▶ Description of the task
Every entry must come back exactly as it was written.
┌─ The data
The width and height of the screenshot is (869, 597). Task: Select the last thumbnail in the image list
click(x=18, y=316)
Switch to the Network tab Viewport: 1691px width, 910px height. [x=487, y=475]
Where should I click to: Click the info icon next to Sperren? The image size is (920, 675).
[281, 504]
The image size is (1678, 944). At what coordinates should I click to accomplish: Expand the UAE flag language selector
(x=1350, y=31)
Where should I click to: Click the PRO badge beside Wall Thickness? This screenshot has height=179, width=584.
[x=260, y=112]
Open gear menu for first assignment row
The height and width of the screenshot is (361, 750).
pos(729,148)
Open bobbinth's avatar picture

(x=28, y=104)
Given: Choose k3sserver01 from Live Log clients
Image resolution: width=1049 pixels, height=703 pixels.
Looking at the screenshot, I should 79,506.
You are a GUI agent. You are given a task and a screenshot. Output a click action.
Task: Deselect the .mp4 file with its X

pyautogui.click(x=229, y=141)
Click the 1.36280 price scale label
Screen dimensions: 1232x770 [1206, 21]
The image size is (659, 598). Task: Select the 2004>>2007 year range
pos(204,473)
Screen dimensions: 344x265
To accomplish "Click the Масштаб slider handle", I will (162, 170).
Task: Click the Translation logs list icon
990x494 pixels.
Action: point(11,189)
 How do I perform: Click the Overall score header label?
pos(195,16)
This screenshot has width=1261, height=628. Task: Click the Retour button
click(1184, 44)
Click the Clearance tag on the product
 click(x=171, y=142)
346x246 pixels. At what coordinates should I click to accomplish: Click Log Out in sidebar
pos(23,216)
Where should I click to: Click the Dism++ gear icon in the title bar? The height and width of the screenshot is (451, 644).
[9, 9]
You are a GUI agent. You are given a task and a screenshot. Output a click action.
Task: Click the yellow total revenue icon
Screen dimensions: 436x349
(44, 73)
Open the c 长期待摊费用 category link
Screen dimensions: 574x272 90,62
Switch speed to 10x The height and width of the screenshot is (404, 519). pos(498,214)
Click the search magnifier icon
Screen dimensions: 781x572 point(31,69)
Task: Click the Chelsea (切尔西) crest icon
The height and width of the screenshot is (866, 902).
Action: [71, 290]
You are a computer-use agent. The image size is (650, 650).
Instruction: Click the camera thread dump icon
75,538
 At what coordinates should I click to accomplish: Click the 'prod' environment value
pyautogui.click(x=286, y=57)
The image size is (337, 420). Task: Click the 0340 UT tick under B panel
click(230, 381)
└─
▶ Your response
The width and height of the screenshot is (869, 597). Task: Select the last thumbnail in the image list
click(x=18, y=316)
Switch to the Network tab Viewport: 1691px width, 910px height. [x=487, y=475]
Where should I click to: Click the info icon next to Sperren? The image size is (920, 675).
[281, 504]
The image size is (1678, 944). At what coordinates should I click to accomplish: Expand the UAE flag language selector
(x=1350, y=31)
Where should I click to: Click the PRO badge beside Wall Thickness? This screenshot has height=179, width=584.
[x=260, y=112]
Open gear menu for first assignment row
The height and width of the screenshot is (361, 750).
pos(729,148)
Open bobbinth's avatar picture

(x=28, y=104)
Given: Choose k3sserver01 from Live Log clients
Image resolution: width=1049 pixels, height=703 pixels.
Looking at the screenshot, I should 79,506.
You are a GUI agent. You are given a task and a screenshot. Output a click action.
Task: Deselect the .mp4 file with its X

pyautogui.click(x=229, y=141)
Click the 1.36280 price scale label
Screen dimensions: 1232x770 [1206, 21]
The image size is (659, 598). Task: Select the 2004>>2007 year range
pos(204,473)
Screen dimensions: 344x265
To accomplish "Click the Масштаб slider handle", I will (162, 170).
Task: Click the Translation logs list icon
990x494 pixels.
Action: point(11,189)
 How do I perform: Click the Overall score header label?
pos(195,16)
This screenshot has width=1261, height=628. Task: Click the Retour button
click(1184, 44)
Click the Clearance tag on the product
 click(x=171, y=142)
346x246 pixels. At what coordinates should I click to accomplish: Click Log Out in sidebar
pos(23,216)
Where should I click to: Click the Dism++ gear icon in the title bar? The height and width of the screenshot is (451, 644).
[9, 9]
You are a GUI agent. You are given a task and a screenshot. Output a click action.
Task: Click the yellow total revenue icon
Screen dimensions: 436x349
(44, 73)
Open the c 长期待摊费用 category link
Screen dimensions: 574x272 90,62
Switch speed to 10x The height and width of the screenshot is (404, 519). pos(498,214)
Click the search magnifier icon
Screen dimensions: 781x572 point(31,69)
Task: Click the Chelsea (切尔西) crest icon
The height and width of the screenshot is (866, 902).
Action: [71, 290]
You are a computer-use agent. The image size is (650, 650).
Instruction: Click the camera thread dump icon
75,538
 At what coordinates should I click to accomplish: Click the 'prod' environment value
pyautogui.click(x=286, y=57)
The image size is (337, 420). Task: Click the 0340 UT tick under B panel
click(230, 381)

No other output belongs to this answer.